Wednesday, September 17, 2008

Window on Eurasia: Moscow Prepared for ‘a Caucasus Anschluss’ But Probably Won’t Carry It Through

Paul Goble

Vienna, September 17 – Moscow has a law on the books that would allow it to include South Ossetia in the Russian Federation, but such an action, given the lack of international recognition of South Ossetia, would constitute a unilateral act of annexation, an act of aggression, and a threat to Russia’s interests with its other neighbors and at home.
In an article entitled “A Caucasus Anschluss” that appeared this week on the portal, legal affairs analyst Anton Odynets describes both the legal arrangements Vladimir Putin put in place in 2001 for absorbing another country into the Russian Federation and the history of this question since that time (
According to the Federal Constitutional Law adopted in 2001, Odynets writes, “the acceptance of a foreign state or part of it as a new subject of the Russian Federation can take place [only] on the basis of a mutual agreement of both countries” and only if the unit that wants to be absorbed makes a specific request.

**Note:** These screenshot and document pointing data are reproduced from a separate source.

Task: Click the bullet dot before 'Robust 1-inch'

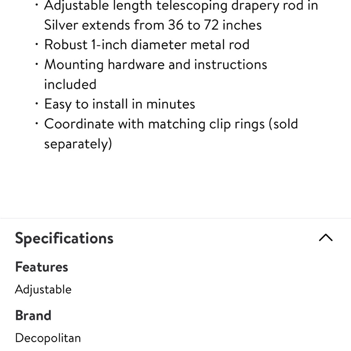Action: (37, 44)
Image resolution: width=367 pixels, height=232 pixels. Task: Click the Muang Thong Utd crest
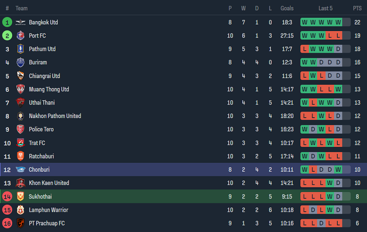[x=20, y=89]
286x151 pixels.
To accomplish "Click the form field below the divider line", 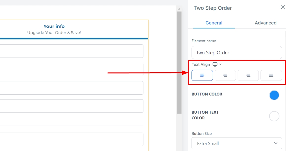I will click(x=72, y=139).
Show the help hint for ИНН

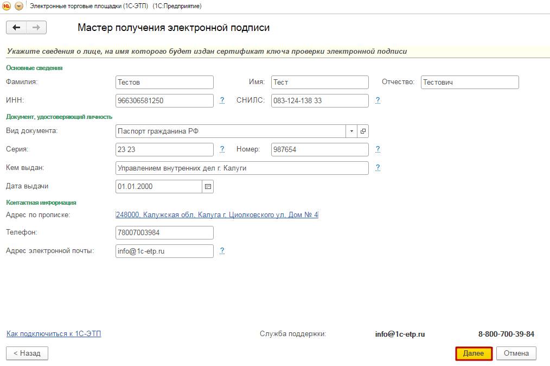tap(222, 100)
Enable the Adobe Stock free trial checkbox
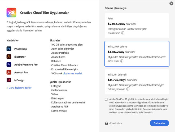Image resolution: width=175 pixels, height=132 pixels. tap(106, 99)
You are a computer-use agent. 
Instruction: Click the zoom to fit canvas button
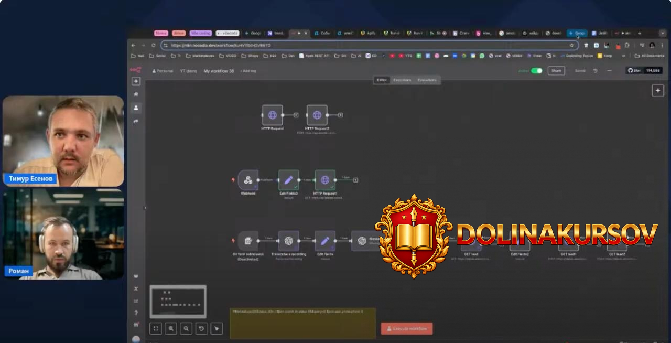click(155, 328)
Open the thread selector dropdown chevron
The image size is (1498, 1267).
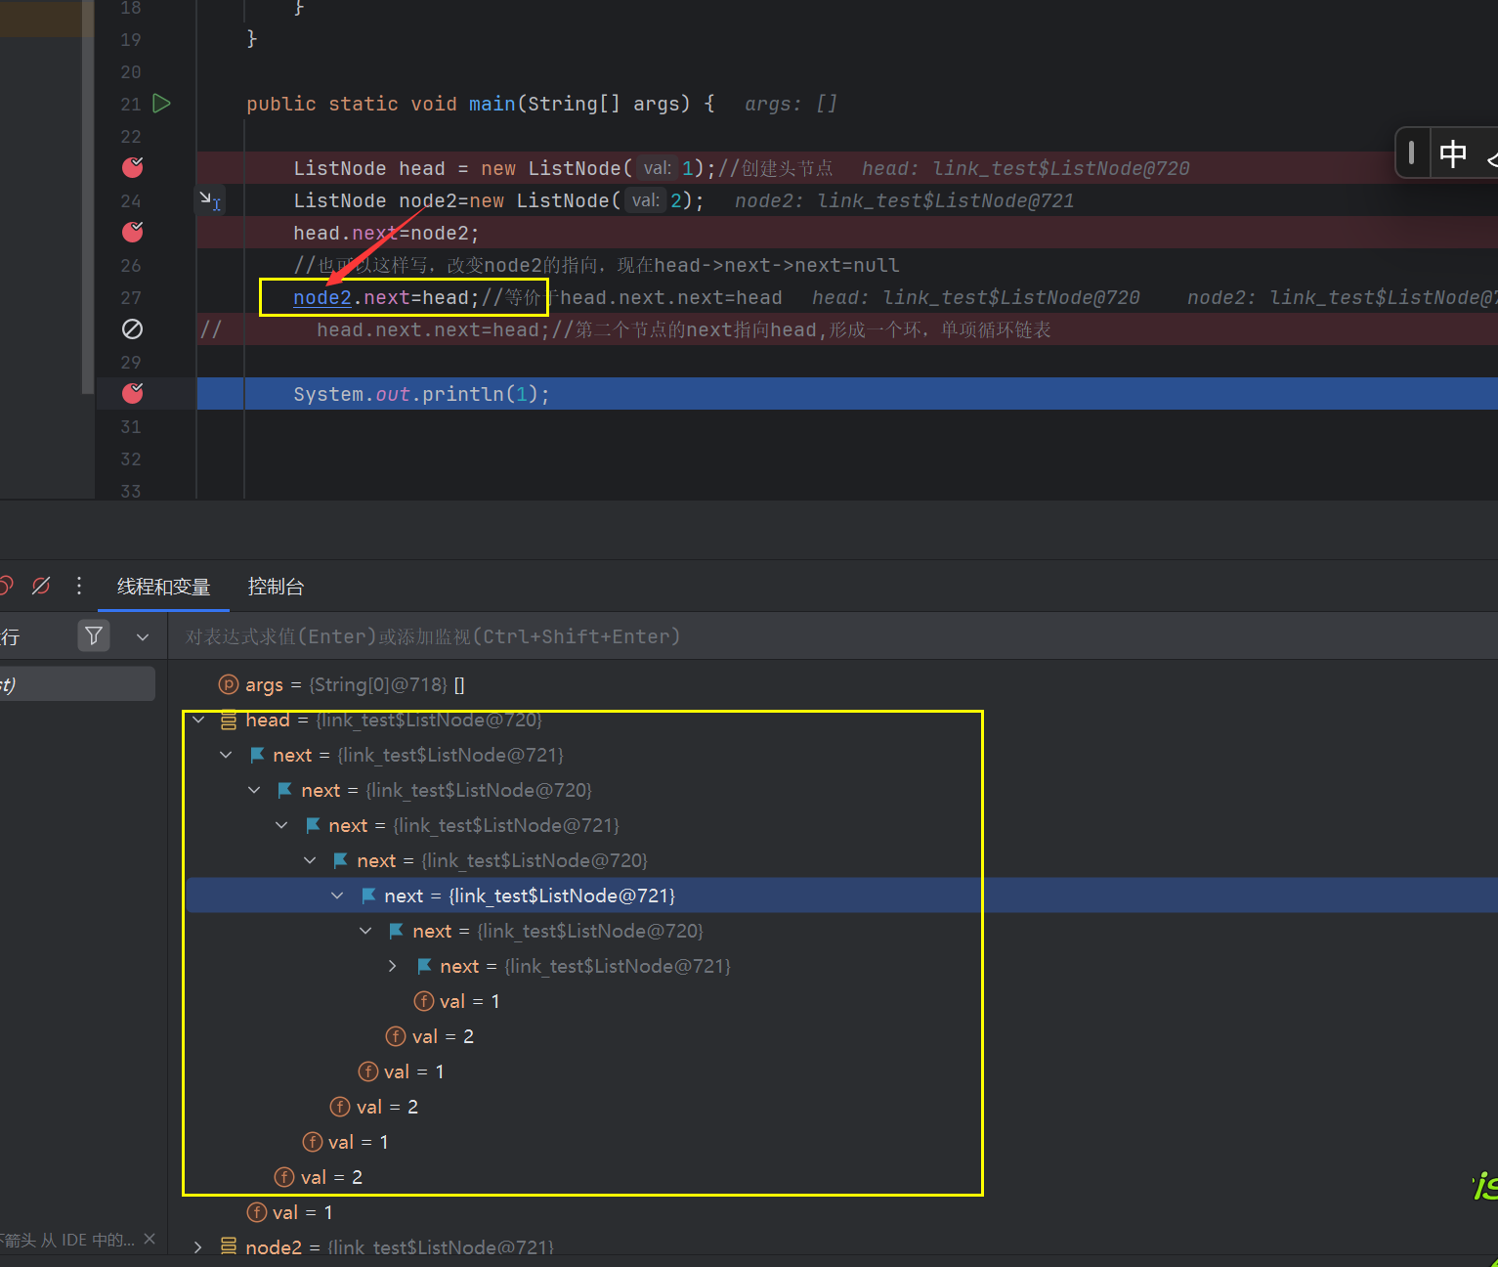click(x=143, y=637)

Once that request is made, the commentator says, there is a specific procedure which must be followed, and “it cannot be called simple.” After “negotiations and consultations,” he adds, “an international treaty must be concluded that defines how the residents will acquire Russian citizenship, legal succession issues, property questions and so on.
Such a treaty “can also establish the transition period in the course of which the new subject should be integrated into the economic, financial, credit and legal system of the Russian Federation and also in the system of the organs of state power.” And the two sides may decide to sign additional “special protocols” as well.

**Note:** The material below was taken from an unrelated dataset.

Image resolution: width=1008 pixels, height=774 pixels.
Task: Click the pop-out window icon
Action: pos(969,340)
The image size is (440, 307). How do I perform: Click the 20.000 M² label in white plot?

Any treaty that is signed must first be reviewed by Russia’s Constitutional Court and then if the justices find no reason for concluding that it is in violation of the country’s basic law approved by “not less than two-thirds of the total membership of the State Duma and not less than three quarters of the members of the Federation Council.”

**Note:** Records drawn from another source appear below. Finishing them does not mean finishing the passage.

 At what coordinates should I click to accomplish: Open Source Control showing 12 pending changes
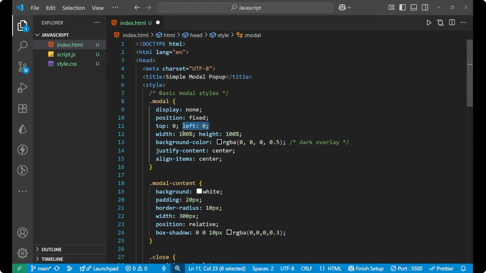point(23,67)
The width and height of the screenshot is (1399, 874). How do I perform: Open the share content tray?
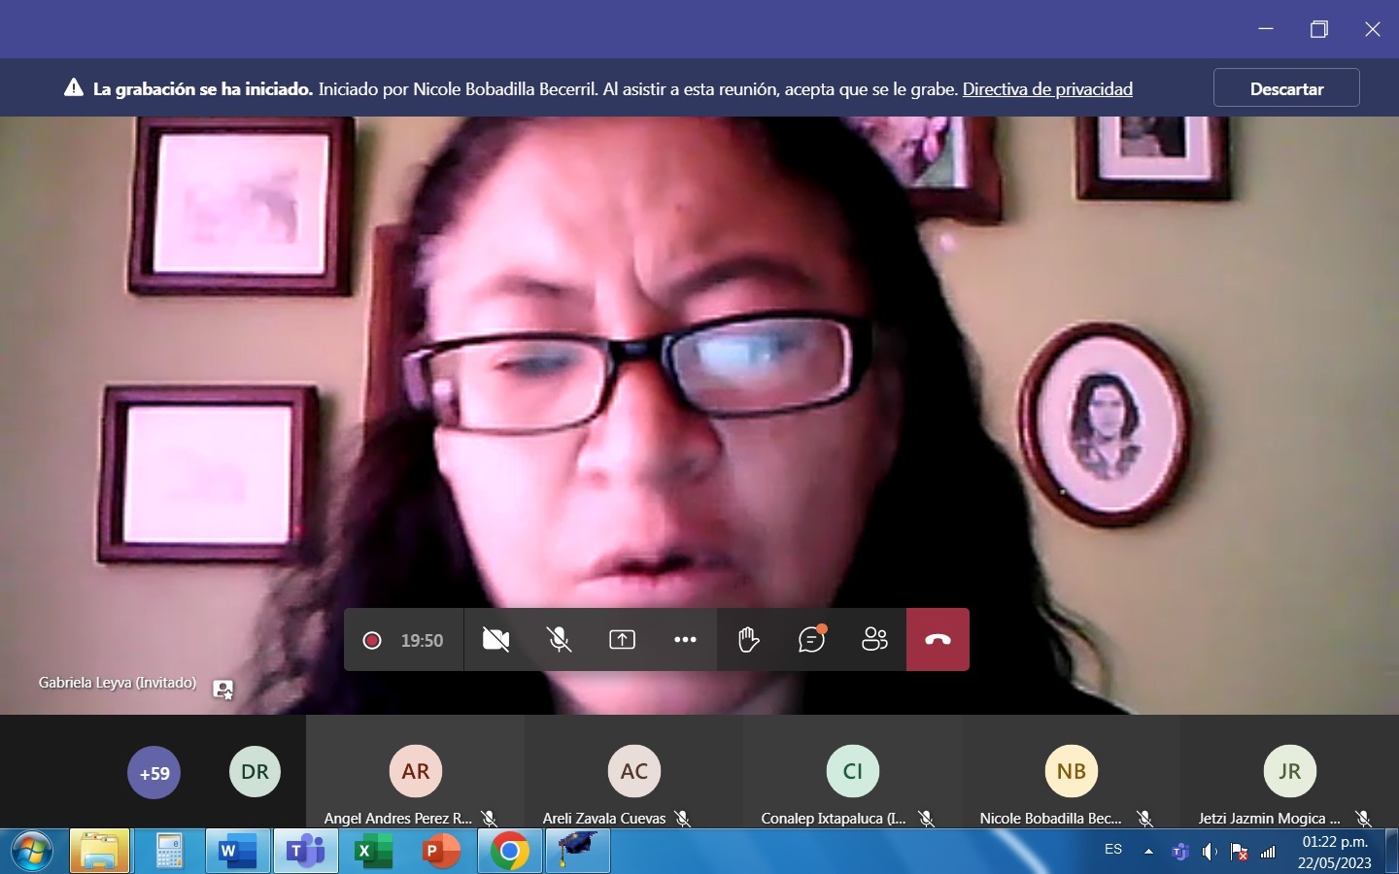pyautogui.click(x=622, y=640)
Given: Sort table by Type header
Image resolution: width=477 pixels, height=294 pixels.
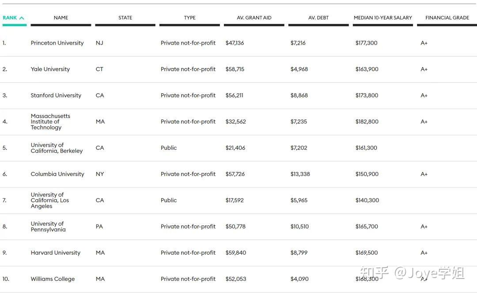Looking at the screenshot, I should coord(189,18).
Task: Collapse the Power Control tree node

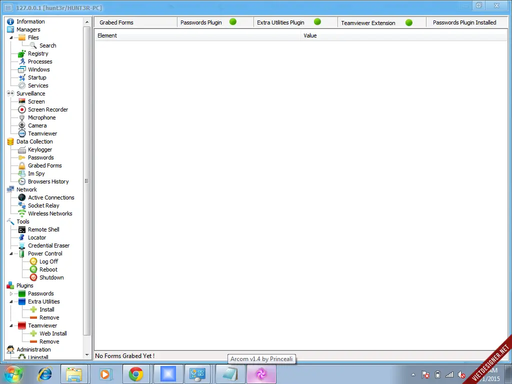Action: click(11, 254)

Odynets’ recollection of this legislation, of course, was prompted by the declaration, quickly withdrawn, of South Ossetian leader Eduard Kokoity last week that he would like to have his republic become part of the Russian Federation. But the commentator reminds that this is the second time this issue has come up.
In July 2004, Duma deputy Andrey Kokoshin raised the question “about the legal aspects of the inclusion of South Ossetia in the Russian Federation as a new subject” in a query to the Constitutional Court. “According to unofficial information,” Odynets says, the Court replied that this was “possible but only with the agreement of Georgia.”
Then in 2006 Kokoity announced that he was appealing to the Russian court with a request that it agree to include his republic in the Russian Federation not on the basis of the 2001 law but rather on the Kuchuk-Kainardzhi treaty of 1774 between the Russian and Ottoman Empires which called for the “inclusion of ‘a single Ossetia’ in Russia.”
The problem with that appeal, as Odynets points out, is that “contemporary Russia is in no way the legal successor of the [Russian] Empire.” Intriguingly, the legal commentator adds, there is no record in the official data base of the Russian Constitutional Court of either Kokoshin’s query or Kokoity’s appeal.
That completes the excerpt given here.